### [What the task asks]
Transcribe the whole listing precisely, leaving nothing out.

### [Source data]
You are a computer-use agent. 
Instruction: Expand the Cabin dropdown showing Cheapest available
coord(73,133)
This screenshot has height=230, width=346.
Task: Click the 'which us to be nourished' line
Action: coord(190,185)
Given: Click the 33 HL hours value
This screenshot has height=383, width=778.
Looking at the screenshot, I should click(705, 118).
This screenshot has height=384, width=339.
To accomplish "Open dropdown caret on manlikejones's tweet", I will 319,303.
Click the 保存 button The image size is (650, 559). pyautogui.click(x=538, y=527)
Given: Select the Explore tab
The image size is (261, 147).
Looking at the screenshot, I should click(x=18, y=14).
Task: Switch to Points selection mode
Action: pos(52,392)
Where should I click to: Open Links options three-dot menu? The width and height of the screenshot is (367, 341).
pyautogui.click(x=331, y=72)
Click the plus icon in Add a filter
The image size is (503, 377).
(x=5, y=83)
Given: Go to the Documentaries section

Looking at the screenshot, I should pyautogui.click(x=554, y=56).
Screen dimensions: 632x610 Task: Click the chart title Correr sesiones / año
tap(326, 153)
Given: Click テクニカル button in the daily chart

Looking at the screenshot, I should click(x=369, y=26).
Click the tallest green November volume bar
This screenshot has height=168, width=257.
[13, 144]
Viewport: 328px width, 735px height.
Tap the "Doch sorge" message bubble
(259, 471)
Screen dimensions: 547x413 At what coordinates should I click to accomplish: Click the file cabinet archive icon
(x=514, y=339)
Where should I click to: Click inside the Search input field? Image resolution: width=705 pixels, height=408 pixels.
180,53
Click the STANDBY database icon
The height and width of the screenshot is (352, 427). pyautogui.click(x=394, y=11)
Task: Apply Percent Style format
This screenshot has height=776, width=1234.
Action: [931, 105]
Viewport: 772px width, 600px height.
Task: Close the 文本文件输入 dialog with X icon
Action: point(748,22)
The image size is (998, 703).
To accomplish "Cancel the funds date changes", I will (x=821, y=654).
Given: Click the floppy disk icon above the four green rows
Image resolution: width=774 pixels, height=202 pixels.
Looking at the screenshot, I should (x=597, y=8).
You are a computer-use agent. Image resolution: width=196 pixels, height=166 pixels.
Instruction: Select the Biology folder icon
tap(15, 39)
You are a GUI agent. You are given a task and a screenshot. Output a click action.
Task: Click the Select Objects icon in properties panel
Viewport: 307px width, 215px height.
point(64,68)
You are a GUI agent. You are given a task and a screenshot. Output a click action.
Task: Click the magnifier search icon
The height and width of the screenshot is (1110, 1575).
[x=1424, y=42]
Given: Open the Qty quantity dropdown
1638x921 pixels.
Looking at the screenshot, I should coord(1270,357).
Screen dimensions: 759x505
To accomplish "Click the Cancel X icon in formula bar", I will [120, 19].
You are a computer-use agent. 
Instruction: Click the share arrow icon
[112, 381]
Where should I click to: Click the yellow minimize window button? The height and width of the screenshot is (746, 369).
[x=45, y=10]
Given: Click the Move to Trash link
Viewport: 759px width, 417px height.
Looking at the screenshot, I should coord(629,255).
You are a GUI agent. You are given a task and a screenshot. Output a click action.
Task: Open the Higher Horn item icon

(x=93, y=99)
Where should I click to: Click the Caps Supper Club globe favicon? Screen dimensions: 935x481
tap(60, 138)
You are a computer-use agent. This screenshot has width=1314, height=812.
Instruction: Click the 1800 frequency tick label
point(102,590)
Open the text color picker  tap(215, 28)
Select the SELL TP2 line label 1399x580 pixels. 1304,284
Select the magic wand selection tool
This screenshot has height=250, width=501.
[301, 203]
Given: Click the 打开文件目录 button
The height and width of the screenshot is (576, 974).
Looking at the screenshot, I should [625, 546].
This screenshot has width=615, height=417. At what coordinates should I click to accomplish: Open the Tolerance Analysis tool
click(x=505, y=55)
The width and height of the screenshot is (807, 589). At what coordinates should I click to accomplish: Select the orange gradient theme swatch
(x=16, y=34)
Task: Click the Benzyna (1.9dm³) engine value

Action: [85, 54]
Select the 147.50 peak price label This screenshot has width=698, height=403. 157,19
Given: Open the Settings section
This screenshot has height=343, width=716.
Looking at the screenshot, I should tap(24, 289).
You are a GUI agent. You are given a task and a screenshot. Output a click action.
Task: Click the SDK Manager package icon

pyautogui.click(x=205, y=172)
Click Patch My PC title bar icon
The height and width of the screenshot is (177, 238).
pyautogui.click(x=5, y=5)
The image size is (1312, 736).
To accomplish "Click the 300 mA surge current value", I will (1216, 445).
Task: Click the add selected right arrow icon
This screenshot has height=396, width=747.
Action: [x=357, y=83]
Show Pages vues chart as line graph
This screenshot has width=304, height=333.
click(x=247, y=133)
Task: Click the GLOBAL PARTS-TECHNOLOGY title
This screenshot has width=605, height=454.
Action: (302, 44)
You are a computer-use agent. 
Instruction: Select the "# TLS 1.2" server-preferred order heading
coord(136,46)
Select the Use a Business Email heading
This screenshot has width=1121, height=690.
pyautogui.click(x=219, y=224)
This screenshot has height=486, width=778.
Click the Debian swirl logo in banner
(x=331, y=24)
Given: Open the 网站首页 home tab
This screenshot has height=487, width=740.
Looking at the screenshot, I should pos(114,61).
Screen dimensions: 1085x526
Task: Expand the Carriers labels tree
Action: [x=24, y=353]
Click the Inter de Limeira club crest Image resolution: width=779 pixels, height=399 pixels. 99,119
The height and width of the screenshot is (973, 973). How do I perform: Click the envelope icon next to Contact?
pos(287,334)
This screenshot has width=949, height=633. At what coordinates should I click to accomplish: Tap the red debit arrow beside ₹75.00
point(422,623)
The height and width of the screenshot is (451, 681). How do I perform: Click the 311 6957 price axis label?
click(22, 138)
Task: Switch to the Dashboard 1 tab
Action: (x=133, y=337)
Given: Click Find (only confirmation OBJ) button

### [Answer section]
You are a computer-use agent. 
Instruction: Expand the Cabin dropdown showing Cheapest available
coord(73,133)
This screenshot has height=230, width=346.
Task: Click the 'which us to be nourished' line
Action: coord(190,185)
Given: Click the 33 HL hours value
This screenshot has height=383, width=778.
Looking at the screenshot, I should click(705, 118).
This screenshot has height=384, width=339.
To accomplish "Open dropdown caret on manlikejones's tweet", I will 319,303.
Click the 保存 button The image size is (650, 559). pyautogui.click(x=538, y=527)
Given: Select the Explore tab
The image size is (261, 147).
Looking at the screenshot, I should click(x=18, y=14).
Task: Switch to Points selection mode
Action: pos(52,392)
Where should I click to: Open Links options three-dot menu? The width and height of the screenshot is (367, 341).
pyautogui.click(x=331, y=72)
Click the plus icon in Add a filter
The image size is (503, 377).
(x=5, y=83)
Given: Go to the Documentaries section

Looking at the screenshot, I should pyautogui.click(x=554, y=56).
Screen dimensions: 632x610 Task: Click the chart title Correr sesiones / año
tap(326, 153)
Given: Click テクニカル button in the daily chart

Looking at the screenshot, I should click(x=369, y=26).
Click the tallest green November volume bar
This screenshot has height=168, width=257.
[13, 144]
Viewport: 328px width, 735px height.
Tap the "Doch sorge" message bubble
(259, 471)
Screen dimensions: 547x413 At what coordinates should I click to accomplish: Click the file cabinet archive icon
(x=514, y=339)
Where should I click to: Click inside the Search input field? Image resolution: width=705 pixels, height=408 pixels.
180,53
Click the STANDBY database icon
The height and width of the screenshot is (352, 427). pyautogui.click(x=394, y=11)
Task: Apply Percent Style format
This screenshot has height=776, width=1234.
Action: [931, 105]
Viewport: 772px width, 600px height.
Task: Close the 文本文件输入 dialog with X icon
Action: point(748,22)
The image size is (998, 703).
To accomplish "Cancel the funds date changes", I will (x=821, y=654).
Given: Click the floppy disk icon above the four green rows
Image resolution: width=774 pixels, height=202 pixels.
Looking at the screenshot, I should (x=597, y=8).
You are a computer-use agent. Image resolution: width=196 pixels, height=166 pixels.
Instruction: Select the Biology folder icon
tap(15, 39)
You are a GUI agent. You are given a task and a screenshot. Output a click action.
Task: Click the Select Objects icon in properties panel
Viewport: 307px width, 215px height.
point(64,68)
You are a GUI agent. You are given a task and a screenshot. Output a click action.
Task: Click the magnifier search icon
The height and width of the screenshot is (1110, 1575).
[x=1424, y=42]
Given: Open the Qty quantity dropdown
1638x921 pixels.
Looking at the screenshot, I should coord(1270,357).
Screen dimensions: 759x505
To accomplish "Click the Cancel X icon in formula bar", I will [120, 19].
You are a computer-use agent. 
Instruction: Click the share arrow icon
[112, 381]
Where should I click to: Click the yellow minimize window button? The height and width of the screenshot is (746, 369).
[x=45, y=10]
Given: Click the Move to Trash link
Viewport: 759px width, 417px height.
Looking at the screenshot, I should coord(629,255).
You are a GUI agent. You are given a task and a screenshot. Output a click action.
Task: Open the Higher Horn item icon

(x=93, y=99)
Where should I click to: Click the Caps Supper Club globe favicon? Screen dimensions: 935x481
tap(60, 138)
You are a computer-use agent. This screenshot has width=1314, height=812.
Instruction: Click the 1800 frequency tick label
point(102,590)
Open the text color picker  tap(215, 28)
Select the SELL TP2 line label 1399x580 pixels. 1304,284
Select the magic wand selection tool
This screenshot has height=250, width=501.
[301, 203]
Given: Click the 打开文件目录 button
The height and width of the screenshot is (576, 974).
Looking at the screenshot, I should [625, 546].
This screenshot has width=615, height=417. At what coordinates should I click to accomplish: Open the Tolerance Analysis tool
click(x=505, y=55)
The width and height of the screenshot is (807, 589). At what coordinates should I click to accomplish: Select the orange gradient theme swatch
(x=16, y=34)
Task: Click the Benzyna (1.9dm³) engine value

Action: [85, 54]
Select the 147.50 peak price label This screenshot has width=698, height=403. 157,19
Given: Open the Settings section
This screenshot has height=343, width=716.
Looking at the screenshot, I should tap(24, 289).
You are a GUI agent. You are given a task and a screenshot. Output a click action.
Task: Click the SDK Manager package icon

pyautogui.click(x=205, y=172)
Click Patch My PC title bar icon
The height and width of the screenshot is (177, 238).
pyautogui.click(x=5, y=5)
The image size is (1312, 736).
To accomplish "Click the 300 mA surge current value", I will (1216, 445).
Task: Click the add selected right arrow icon
This screenshot has height=396, width=747.
Action: [x=357, y=83]
Show Pages vues chart as line graph
This screenshot has width=304, height=333.
click(x=247, y=133)
Task: Click the GLOBAL PARTS-TECHNOLOGY title
This screenshot has width=605, height=454.
Action: (302, 44)
You are a computer-use agent. 
Instruction: Select the "# TLS 1.2" server-preferred order heading
coord(136,46)
Select the Use a Business Email heading
This screenshot has width=1121, height=690.
pyautogui.click(x=219, y=224)
This screenshot has height=486, width=778.
Click the Debian swirl logo in banner
(x=331, y=24)
Given: Open the 网站首页 home tab
This screenshot has height=487, width=740.
Looking at the screenshot, I should pos(114,61).
Screen dimensions: 1085x526
Task: Expand the Carriers labels tree
Action: [x=24, y=353]
Click the Inter de Limeira club crest Image resolution: width=779 pixels, height=399 pixels. 99,119
The height and width of the screenshot is (973, 973). How do I perform: Click the envelope icon next to Contact?
pos(287,334)
This screenshot has width=949, height=633. At what coordinates should I click to accomplish: Tap the red debit arrow beside ₹75.00
point(422,623)
The height and width of the screenshot is (451, 681). How do I perform: Click the 311 6957 price axis label?
click(22, 138)
Task: Switch to the Dashboard 1 tab
Action: (x=133, y=337)
Given: Click Find (only confirmation OBJ) button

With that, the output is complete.